----- MATERIAL FOR THE TASK -----

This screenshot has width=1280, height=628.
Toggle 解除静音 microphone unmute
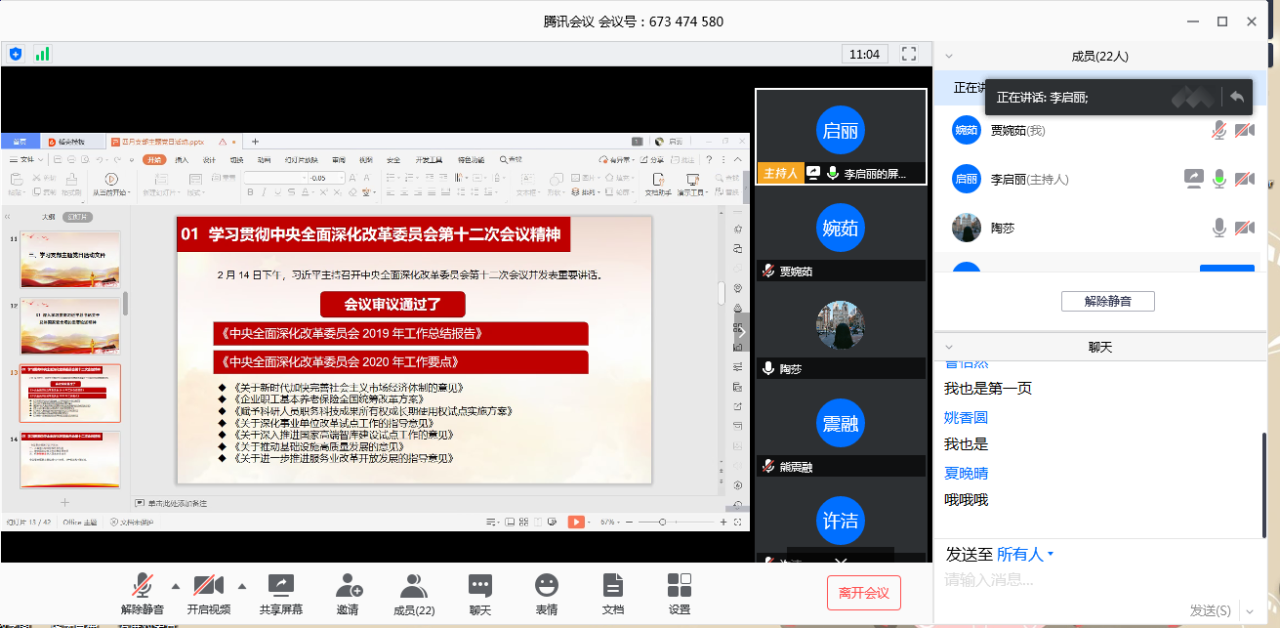click(143, 586)
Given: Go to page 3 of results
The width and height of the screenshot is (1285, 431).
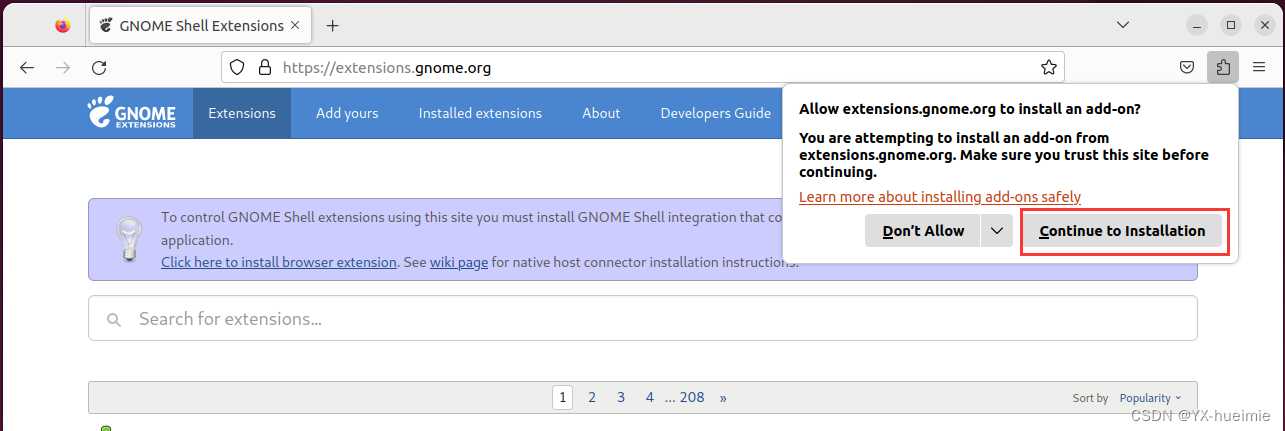Looking at the screenshot, I should pos(621,397).
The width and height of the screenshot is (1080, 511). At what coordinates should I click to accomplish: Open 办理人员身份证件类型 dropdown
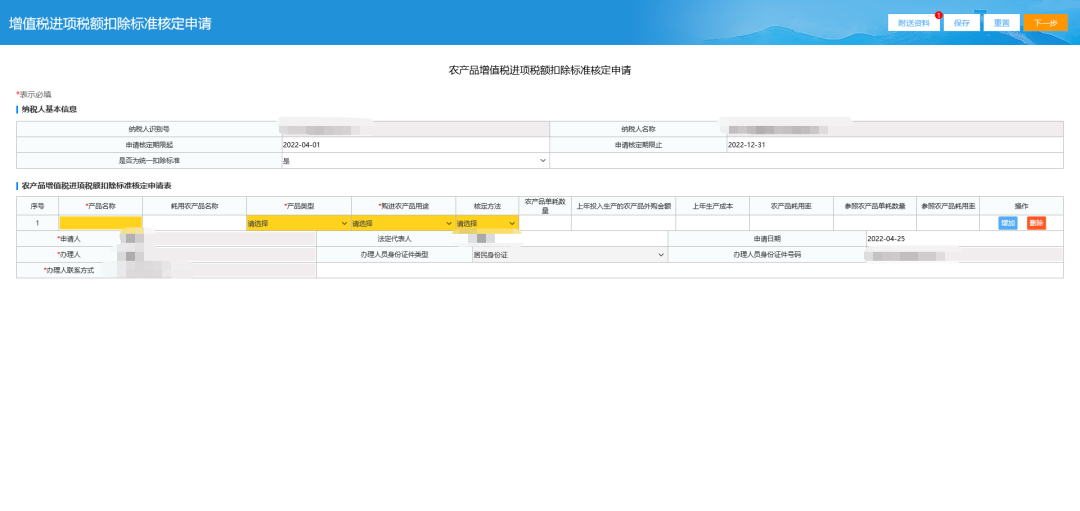click(x=568, y=255)
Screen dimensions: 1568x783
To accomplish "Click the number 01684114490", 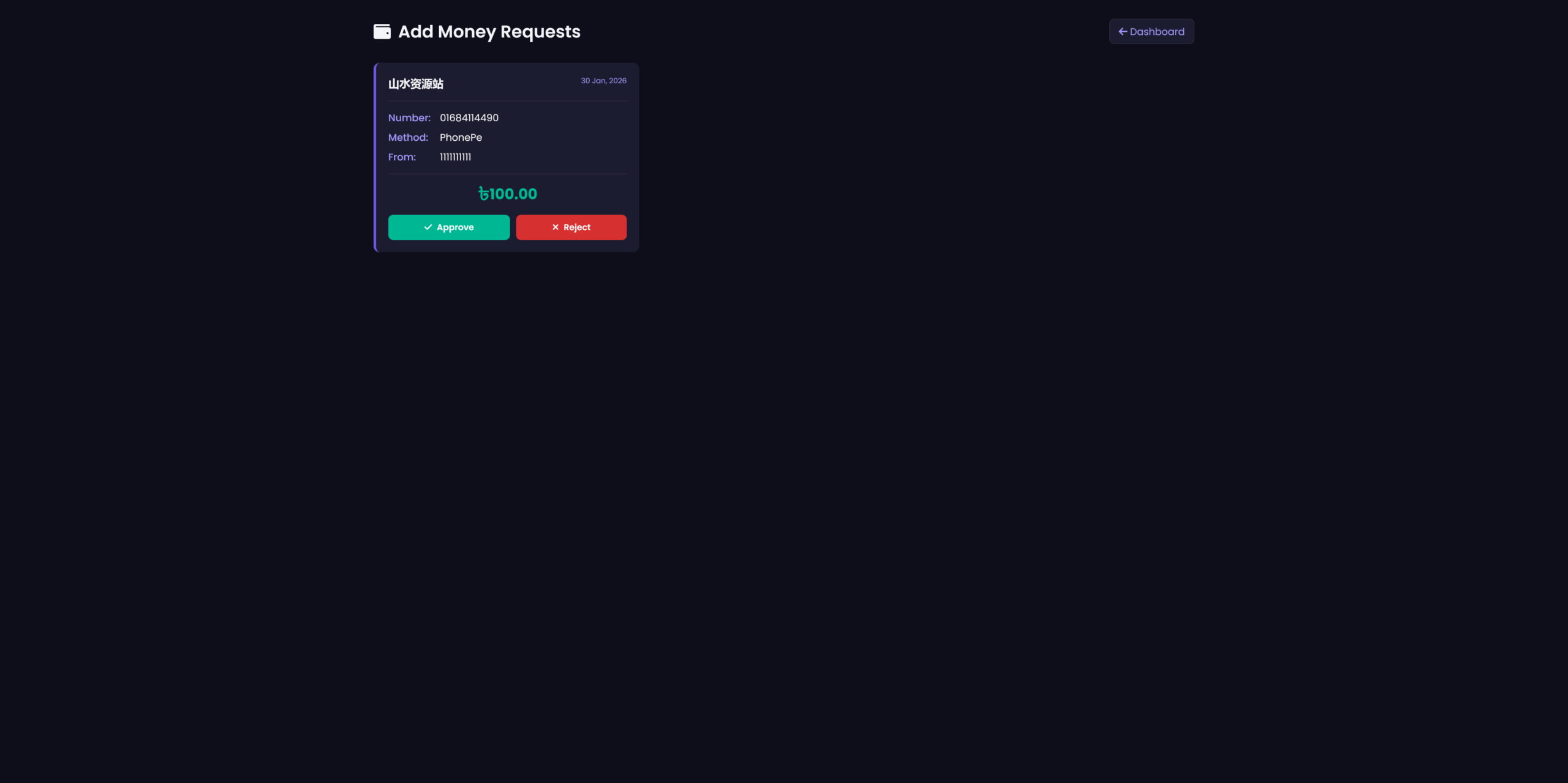I will [469, 118].
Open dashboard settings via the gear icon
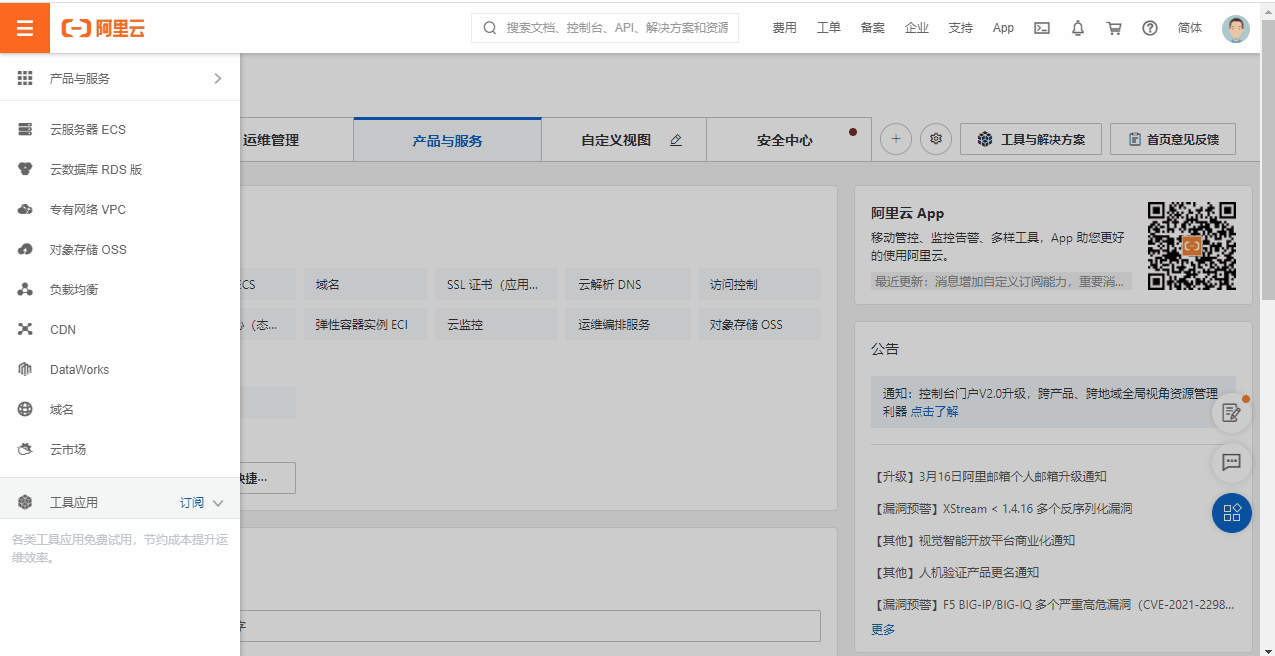1275x656 pixels. coord(935,139)
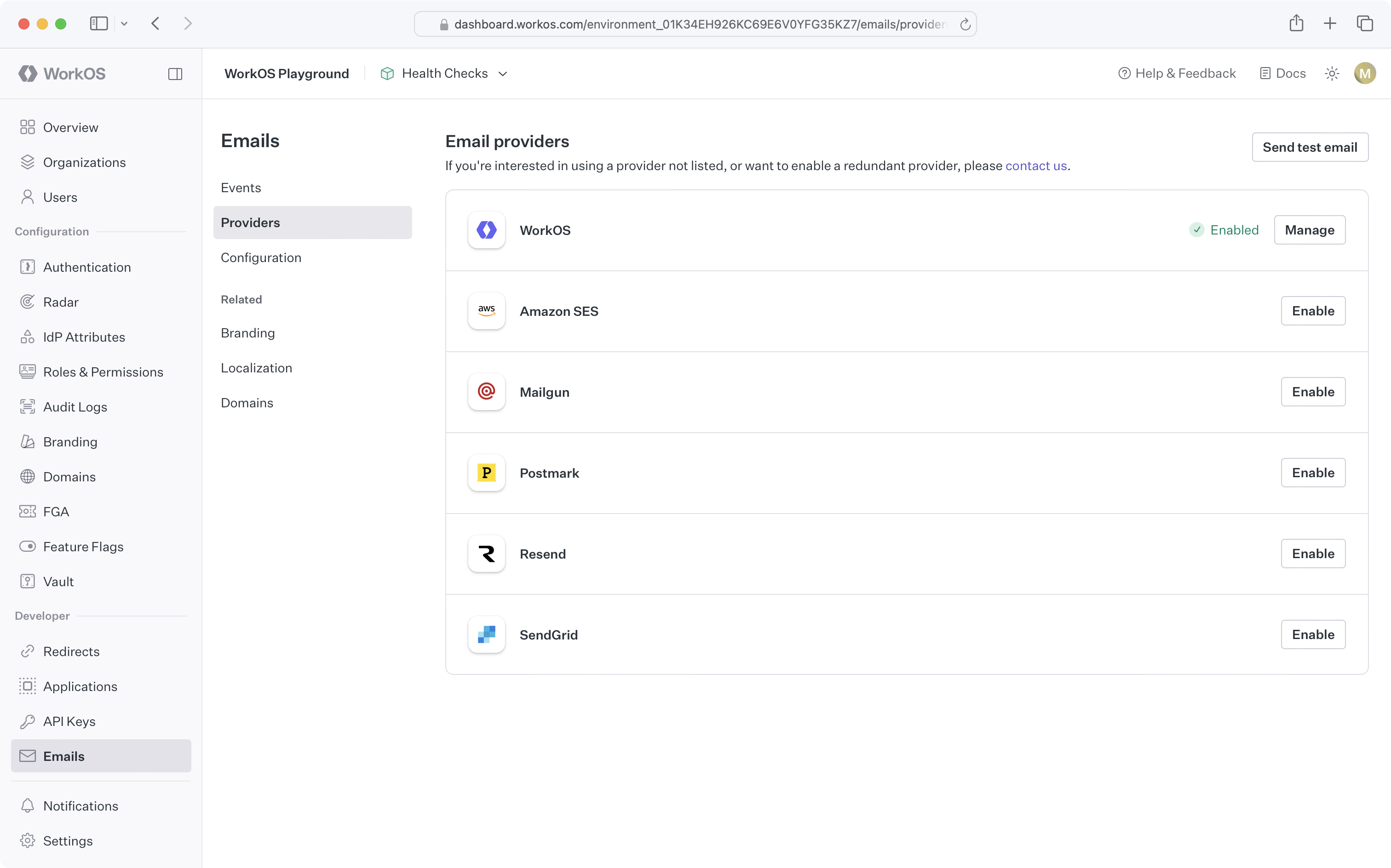Click the Mailgun provider icon
The width and height of the screenshot is (1391, 868).
[x=486, y=392]
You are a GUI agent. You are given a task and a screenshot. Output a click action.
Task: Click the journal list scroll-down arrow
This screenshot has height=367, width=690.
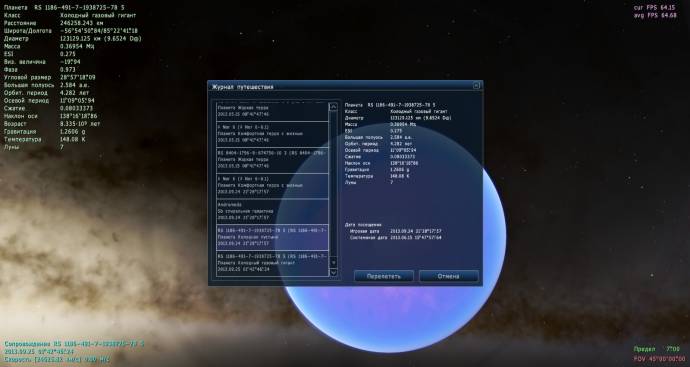[x=333, y=273]
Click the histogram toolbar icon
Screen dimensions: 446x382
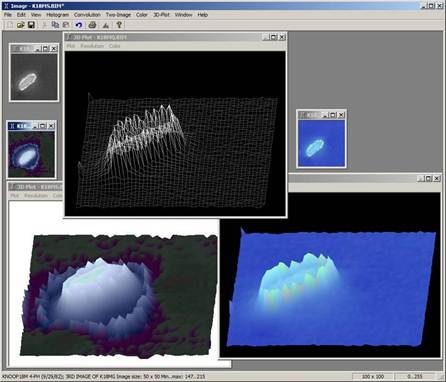pyautogui.click(x=106, y=25)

-----

EXERCISE AIM:
Lay out the items above, from the line with "You are a GUI" through the end of the items, as a two-column CSV with the headers text and answer, one row per item, putting each value in a single quoted field with line breaks changed to spaces. Leave the pictures out.

FINAL RESULT:
text,answer
"You are a GUI agent. You are given a task and a screenshot. Output a click action. Task: Click the journal list scroll-down arrow This screenshot has height=367, width=690.","[x=333, y=273]"
"Click the histogram toolbar icon Screen dimensions: 446x382","pyautogui.click(x=106, y=25)"